◆ REQUIRED WORK
Nothing goes in the answer except the line that contains "At what coordinates should I click to accomplish: Check" and the lines after it to the end of the material below, unchanged.

*** Opening RECORDED DATA ***

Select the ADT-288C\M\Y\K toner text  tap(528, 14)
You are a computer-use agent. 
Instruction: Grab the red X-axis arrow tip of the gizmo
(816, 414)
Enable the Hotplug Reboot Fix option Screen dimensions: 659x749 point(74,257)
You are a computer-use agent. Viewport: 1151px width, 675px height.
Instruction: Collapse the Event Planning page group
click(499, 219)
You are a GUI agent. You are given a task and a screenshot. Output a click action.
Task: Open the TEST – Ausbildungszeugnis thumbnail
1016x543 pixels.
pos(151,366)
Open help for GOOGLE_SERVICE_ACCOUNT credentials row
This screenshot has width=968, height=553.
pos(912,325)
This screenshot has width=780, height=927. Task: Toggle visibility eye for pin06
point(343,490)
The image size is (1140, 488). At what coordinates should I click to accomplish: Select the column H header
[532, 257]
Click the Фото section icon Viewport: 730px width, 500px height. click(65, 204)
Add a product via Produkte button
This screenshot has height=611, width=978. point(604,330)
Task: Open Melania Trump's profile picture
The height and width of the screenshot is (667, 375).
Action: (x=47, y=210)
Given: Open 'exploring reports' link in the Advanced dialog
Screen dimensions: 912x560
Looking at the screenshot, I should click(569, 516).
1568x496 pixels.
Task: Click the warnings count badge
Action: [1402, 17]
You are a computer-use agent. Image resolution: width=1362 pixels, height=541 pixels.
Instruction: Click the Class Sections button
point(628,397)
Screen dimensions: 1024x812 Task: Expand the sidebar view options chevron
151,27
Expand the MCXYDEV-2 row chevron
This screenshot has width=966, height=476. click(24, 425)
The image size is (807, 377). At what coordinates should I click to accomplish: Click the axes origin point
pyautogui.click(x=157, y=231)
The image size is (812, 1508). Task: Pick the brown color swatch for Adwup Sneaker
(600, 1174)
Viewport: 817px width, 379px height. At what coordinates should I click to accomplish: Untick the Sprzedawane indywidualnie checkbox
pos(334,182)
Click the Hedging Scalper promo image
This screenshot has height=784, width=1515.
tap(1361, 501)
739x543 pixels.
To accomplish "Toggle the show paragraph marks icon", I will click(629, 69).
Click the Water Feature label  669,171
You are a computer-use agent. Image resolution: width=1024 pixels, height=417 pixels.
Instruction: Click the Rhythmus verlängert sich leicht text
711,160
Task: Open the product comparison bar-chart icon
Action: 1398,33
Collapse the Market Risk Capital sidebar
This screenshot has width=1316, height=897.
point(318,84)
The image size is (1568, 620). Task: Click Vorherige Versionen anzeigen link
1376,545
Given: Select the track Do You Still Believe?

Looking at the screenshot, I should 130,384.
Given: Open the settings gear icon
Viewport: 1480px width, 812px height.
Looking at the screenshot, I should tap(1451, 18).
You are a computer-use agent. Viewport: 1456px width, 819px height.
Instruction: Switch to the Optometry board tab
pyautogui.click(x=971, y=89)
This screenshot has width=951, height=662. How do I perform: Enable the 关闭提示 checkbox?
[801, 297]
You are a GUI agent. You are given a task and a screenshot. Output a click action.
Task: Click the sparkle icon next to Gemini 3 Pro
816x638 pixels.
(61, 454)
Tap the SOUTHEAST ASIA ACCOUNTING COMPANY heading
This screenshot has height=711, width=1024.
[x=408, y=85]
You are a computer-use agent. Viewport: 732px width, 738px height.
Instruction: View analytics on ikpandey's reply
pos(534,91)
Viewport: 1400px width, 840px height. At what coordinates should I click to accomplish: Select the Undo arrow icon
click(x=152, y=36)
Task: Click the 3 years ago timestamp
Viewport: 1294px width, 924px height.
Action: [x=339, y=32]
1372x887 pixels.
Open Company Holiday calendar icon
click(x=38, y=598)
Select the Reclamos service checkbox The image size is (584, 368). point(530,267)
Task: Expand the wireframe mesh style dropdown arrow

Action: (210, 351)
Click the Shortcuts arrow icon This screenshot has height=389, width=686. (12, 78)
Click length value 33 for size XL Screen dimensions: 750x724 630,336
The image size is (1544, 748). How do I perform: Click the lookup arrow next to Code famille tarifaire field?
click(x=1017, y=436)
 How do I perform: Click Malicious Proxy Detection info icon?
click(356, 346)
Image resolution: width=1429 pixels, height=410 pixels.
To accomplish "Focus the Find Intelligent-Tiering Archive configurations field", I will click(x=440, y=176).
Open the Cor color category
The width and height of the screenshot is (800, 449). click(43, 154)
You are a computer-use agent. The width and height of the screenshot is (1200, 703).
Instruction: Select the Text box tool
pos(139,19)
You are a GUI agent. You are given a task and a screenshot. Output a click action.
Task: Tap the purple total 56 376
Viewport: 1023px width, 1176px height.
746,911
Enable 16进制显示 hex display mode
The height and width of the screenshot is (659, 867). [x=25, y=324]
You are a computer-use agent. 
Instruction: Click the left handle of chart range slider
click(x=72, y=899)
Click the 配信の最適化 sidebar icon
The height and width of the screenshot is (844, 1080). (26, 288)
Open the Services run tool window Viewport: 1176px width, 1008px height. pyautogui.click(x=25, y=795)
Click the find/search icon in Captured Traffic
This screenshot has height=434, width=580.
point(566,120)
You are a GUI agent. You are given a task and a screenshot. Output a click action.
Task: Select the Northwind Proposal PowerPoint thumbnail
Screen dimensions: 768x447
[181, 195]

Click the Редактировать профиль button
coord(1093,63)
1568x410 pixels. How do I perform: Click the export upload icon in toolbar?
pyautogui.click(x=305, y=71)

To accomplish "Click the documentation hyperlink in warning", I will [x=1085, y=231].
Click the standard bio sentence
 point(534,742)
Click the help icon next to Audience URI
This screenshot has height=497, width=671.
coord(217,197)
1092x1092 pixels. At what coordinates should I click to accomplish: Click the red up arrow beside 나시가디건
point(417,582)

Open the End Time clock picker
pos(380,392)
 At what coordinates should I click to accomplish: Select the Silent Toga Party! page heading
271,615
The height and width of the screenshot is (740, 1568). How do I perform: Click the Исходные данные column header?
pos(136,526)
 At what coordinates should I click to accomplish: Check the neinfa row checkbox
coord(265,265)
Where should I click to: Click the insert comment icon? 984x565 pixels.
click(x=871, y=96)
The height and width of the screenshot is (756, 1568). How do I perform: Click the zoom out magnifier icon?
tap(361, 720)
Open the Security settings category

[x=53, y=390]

*** Closing RECORDED DATA ***

◆ ANSWER TO THE EXERCISE
 At what coordinates should I click to accomplish: Check the neinfa row checkbox
coord(265,265)
Where should I click to: Click the insert comment icon? 984x565 pixels.
click(x=871, y=96)
The height and width of the screenshot is (756, 1568). How do I perform: Click the zoom out magnifier icon?
tap(361, 720)
Open the Security settings category

[x=53, y=390]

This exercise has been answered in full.